What to work on: In the records, find every line with the word "banner" and copy it out.

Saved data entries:
"""

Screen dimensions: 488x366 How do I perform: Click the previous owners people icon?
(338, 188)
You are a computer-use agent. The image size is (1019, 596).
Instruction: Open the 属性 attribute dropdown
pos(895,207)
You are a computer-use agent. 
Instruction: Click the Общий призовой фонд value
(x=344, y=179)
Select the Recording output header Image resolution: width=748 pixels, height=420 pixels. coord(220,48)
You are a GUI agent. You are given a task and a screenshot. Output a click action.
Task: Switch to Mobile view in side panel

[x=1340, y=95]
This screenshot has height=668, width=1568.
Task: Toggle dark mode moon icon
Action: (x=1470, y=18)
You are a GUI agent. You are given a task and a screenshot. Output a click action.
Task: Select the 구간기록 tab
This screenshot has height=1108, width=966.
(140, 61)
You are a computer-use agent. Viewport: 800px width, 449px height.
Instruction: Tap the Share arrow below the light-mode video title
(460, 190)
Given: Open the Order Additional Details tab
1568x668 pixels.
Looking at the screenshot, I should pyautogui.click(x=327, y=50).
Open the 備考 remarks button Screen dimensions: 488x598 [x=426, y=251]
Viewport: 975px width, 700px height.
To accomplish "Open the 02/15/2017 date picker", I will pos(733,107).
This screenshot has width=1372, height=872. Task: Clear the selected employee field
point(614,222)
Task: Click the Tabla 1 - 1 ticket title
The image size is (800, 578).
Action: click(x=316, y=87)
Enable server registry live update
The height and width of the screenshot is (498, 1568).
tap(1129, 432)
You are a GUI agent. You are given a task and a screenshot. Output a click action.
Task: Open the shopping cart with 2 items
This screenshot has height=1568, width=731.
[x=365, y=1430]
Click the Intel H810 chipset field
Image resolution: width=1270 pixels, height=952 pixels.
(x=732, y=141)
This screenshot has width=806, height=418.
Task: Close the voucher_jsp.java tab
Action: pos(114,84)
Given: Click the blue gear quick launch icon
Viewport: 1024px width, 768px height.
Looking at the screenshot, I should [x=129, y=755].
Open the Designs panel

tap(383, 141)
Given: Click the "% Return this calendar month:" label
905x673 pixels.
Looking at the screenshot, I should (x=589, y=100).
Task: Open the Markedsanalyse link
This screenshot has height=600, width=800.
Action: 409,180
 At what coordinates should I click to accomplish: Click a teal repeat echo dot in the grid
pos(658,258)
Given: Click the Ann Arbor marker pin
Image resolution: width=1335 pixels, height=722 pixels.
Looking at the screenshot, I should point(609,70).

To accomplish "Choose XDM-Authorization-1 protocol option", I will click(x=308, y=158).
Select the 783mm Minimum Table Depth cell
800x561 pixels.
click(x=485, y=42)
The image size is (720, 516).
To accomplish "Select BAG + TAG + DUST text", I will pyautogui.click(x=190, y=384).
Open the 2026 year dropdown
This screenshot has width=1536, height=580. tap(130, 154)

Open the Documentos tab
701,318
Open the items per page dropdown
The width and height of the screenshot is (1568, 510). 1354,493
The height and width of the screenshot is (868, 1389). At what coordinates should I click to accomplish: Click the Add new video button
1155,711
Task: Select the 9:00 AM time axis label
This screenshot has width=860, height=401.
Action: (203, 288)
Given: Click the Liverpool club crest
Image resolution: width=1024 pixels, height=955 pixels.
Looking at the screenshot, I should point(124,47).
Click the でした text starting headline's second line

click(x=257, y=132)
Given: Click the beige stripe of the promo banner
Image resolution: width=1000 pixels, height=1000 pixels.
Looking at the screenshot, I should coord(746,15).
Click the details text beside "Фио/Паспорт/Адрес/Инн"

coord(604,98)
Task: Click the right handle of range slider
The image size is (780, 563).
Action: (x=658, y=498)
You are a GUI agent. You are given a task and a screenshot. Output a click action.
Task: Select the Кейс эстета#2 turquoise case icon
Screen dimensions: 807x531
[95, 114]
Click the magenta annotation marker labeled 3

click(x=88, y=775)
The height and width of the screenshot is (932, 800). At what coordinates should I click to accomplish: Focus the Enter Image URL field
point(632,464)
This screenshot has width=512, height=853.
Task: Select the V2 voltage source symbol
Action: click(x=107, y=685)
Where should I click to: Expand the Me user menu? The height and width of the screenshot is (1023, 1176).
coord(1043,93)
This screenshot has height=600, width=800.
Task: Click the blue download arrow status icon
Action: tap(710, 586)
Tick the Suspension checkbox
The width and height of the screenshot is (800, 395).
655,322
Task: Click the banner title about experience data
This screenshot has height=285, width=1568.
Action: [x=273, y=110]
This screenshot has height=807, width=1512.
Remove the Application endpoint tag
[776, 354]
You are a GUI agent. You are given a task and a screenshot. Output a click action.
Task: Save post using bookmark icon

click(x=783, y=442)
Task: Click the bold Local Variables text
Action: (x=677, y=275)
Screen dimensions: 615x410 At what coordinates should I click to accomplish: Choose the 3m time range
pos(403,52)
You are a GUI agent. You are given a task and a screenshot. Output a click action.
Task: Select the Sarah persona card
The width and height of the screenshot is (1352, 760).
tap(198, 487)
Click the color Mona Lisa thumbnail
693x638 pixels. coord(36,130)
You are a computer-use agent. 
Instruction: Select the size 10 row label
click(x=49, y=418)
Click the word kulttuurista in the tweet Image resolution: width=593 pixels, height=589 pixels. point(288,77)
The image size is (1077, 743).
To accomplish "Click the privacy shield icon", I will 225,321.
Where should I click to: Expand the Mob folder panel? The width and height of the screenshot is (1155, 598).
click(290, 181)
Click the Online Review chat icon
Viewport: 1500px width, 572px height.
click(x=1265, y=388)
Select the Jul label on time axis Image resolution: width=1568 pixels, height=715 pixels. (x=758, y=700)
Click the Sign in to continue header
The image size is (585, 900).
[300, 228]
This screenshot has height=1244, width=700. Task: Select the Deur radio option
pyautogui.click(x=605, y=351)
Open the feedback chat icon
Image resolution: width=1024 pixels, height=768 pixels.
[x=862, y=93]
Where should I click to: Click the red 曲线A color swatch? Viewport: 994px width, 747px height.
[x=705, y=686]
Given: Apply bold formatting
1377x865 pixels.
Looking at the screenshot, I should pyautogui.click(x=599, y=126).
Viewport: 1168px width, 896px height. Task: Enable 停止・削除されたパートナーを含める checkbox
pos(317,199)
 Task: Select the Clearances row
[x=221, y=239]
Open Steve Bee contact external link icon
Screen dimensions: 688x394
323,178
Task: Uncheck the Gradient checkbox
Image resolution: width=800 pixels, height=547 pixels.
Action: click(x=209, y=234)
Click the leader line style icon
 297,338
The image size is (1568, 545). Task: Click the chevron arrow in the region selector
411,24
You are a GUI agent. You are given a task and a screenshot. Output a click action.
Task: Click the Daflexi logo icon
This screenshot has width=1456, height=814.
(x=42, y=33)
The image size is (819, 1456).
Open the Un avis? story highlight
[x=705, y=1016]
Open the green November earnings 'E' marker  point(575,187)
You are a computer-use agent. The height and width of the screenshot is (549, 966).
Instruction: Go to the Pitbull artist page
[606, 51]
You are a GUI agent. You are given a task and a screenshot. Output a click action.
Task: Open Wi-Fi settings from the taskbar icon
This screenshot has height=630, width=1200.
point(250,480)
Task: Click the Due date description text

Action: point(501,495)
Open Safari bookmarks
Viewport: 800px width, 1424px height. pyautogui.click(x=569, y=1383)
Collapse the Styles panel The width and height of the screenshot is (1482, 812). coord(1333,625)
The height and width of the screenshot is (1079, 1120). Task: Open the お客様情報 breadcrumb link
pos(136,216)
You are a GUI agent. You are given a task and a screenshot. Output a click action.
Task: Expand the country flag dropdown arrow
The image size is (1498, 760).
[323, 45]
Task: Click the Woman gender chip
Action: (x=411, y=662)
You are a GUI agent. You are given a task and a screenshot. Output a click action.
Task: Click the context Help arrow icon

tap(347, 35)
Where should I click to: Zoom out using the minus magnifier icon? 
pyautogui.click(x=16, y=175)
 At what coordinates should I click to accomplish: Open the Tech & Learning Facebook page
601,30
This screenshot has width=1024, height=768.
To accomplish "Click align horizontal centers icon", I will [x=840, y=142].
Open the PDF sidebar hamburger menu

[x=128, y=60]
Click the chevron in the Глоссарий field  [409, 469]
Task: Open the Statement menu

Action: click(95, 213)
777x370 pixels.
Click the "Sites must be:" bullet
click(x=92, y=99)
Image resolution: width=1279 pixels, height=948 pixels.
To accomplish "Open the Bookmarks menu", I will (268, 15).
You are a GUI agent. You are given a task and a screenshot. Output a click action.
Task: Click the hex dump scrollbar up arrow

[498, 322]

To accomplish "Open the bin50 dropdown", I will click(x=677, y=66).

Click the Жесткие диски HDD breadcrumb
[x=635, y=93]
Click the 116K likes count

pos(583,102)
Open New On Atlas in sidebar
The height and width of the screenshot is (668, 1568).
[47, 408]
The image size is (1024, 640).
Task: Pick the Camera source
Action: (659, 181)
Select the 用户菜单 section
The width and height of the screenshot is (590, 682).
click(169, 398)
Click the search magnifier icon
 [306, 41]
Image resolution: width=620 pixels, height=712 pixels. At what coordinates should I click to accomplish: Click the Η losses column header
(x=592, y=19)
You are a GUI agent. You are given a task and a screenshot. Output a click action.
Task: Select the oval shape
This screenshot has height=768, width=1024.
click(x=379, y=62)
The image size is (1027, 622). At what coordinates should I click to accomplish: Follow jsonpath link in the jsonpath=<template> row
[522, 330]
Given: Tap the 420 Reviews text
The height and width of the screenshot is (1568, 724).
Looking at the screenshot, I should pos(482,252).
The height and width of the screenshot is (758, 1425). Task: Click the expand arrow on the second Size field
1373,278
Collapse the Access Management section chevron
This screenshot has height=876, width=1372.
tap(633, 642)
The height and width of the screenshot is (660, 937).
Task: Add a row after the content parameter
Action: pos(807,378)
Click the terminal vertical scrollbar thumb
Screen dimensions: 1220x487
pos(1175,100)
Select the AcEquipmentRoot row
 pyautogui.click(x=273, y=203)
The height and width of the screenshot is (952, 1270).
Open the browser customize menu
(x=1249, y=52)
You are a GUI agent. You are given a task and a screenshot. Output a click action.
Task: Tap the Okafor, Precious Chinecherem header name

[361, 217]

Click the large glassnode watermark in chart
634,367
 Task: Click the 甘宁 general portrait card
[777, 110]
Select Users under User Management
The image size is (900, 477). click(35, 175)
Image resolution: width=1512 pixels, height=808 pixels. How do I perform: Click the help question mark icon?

"""

Solution to the exercise:
Given: Click the beige stripe of the promo banner
Task: Click the banner title about experience data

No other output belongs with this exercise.